Il giudice del lavoro di Napoli ha alzato le mani e
rinviato il 2 gennaio 2013 alla Suprema Corte di Strasburgo un ricorso
di uno dei 20mila precari della scuola con contratti a tempo
determinato per un periodo superiore a 36 mesi che chiedono che sia
riconosciuta l'illegittimità della loro situazione dal punto di vista
delle norme comunitarie. La sentenza sarà vincolante per ogni giudice
nazionale che, quindi, anche in presenza di una sentenza della Corte di
cassazione o della Corte costituzionale italiana, dovrà adeguarsi.
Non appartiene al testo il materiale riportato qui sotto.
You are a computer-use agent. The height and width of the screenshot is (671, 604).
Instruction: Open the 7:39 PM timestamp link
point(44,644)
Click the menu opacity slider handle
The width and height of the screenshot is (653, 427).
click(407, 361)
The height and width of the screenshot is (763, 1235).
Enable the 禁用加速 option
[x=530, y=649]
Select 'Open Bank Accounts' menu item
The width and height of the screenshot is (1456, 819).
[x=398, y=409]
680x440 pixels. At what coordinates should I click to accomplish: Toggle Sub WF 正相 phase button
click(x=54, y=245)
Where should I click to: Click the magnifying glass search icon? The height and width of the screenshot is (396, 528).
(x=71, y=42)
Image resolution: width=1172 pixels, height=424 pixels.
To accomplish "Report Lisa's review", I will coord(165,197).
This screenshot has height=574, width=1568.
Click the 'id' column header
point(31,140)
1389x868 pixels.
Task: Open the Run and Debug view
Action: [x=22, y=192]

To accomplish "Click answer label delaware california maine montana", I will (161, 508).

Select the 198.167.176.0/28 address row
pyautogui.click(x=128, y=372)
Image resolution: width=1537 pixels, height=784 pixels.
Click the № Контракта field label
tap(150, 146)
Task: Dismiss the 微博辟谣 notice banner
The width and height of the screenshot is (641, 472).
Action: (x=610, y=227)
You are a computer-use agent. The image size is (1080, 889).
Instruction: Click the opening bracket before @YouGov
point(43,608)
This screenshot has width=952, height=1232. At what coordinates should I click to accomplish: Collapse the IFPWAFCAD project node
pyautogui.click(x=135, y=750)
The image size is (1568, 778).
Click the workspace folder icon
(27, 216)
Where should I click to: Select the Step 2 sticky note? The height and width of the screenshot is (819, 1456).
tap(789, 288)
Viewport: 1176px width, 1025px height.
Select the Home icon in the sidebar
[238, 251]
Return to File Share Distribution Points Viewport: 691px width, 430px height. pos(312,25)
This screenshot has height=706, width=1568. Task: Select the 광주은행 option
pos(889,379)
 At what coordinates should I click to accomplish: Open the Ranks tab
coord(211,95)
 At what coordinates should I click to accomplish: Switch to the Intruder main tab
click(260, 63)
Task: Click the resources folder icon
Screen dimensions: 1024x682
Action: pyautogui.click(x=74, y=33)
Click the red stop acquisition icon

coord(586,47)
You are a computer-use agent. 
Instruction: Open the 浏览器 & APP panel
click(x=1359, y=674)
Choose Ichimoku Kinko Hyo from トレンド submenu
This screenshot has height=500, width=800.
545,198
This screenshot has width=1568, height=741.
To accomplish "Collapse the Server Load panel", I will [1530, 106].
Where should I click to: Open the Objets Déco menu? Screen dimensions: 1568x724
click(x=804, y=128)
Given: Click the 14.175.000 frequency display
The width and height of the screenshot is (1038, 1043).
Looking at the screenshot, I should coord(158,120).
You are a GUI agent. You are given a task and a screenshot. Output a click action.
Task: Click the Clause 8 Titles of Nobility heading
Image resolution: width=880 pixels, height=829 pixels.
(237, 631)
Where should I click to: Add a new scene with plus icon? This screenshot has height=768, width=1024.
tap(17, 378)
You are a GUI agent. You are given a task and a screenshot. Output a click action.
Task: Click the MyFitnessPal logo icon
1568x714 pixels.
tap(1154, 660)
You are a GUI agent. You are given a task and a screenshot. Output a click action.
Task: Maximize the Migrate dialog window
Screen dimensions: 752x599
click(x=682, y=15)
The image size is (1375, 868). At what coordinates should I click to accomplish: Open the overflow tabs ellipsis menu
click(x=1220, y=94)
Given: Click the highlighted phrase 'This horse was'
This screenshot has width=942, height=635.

Tutto inizia nel gennaio 2010 quando l'associazione di categoria Anief
lancia sulla stampa la campagna di denuncia di violazione della
direttiva comunitaria 1999/70/CE da parte dello Stato italiano che, in
un decennio, ha utilizzato più di 300mila precari per coprire incarichi
anche su posti vacanti e disponibili che dovrebbero essere assegnati in
ruolo dopo 36 mesi di servizio, come nel privato. Nel 2011 partono i
ricorsi dell’Anief per migliaia di precari. Sono veri e propri ricorsi
seriali a cui fanno seguito anche quelli di altre organizzazioni
sindacali, con condanne alle spese che nelle prime udienze di merito
arrivano fino a 30mila euro di risarcimento danni a carico
dell’amministrazione per abuso del contratto a termine e in alcuni -
pochi - casi alla stabilizzazione. Il governo Berlusconi, a quel punto,
decise di presentare con decreto legge in Parlamento una norma
derogatoria.
A fine giugno, la Cassazione ha considerato legittimo il continuo
ripetersi dei contratti di supplenza, nei loro confronti non è dovuta
alcuna forma di risarcimento e di stabilizzazione. L'Anief ha
presentato ricorso alla Corte Europea di Strasburgo a cui è seguito
l’invio di altre migliaia di denunce dal contenuto analogo da parte dei
precari della scuola. E, ora, il giudice del lavoro di Napoli rimette
gli atti a Strasburgo e chiede ai colleghi europei di pronunciarsi
sulla legittimità dell’intervento retroattivo e derogatorio del
legislatore italiano in tema di stabilizzazione dei precari della
scuola. In caso di risposta negativa, ovvero di censura della norma
italiana, ogni giudice del lavoro dovrà adeguarsi e ordinare la
stabilizzazione del ricorrente precario oltre a condannare alle spese
legali il Miur. Per i processi in corso, a questo punto, l'Anief
annuncia di voler chiedere la sospensione.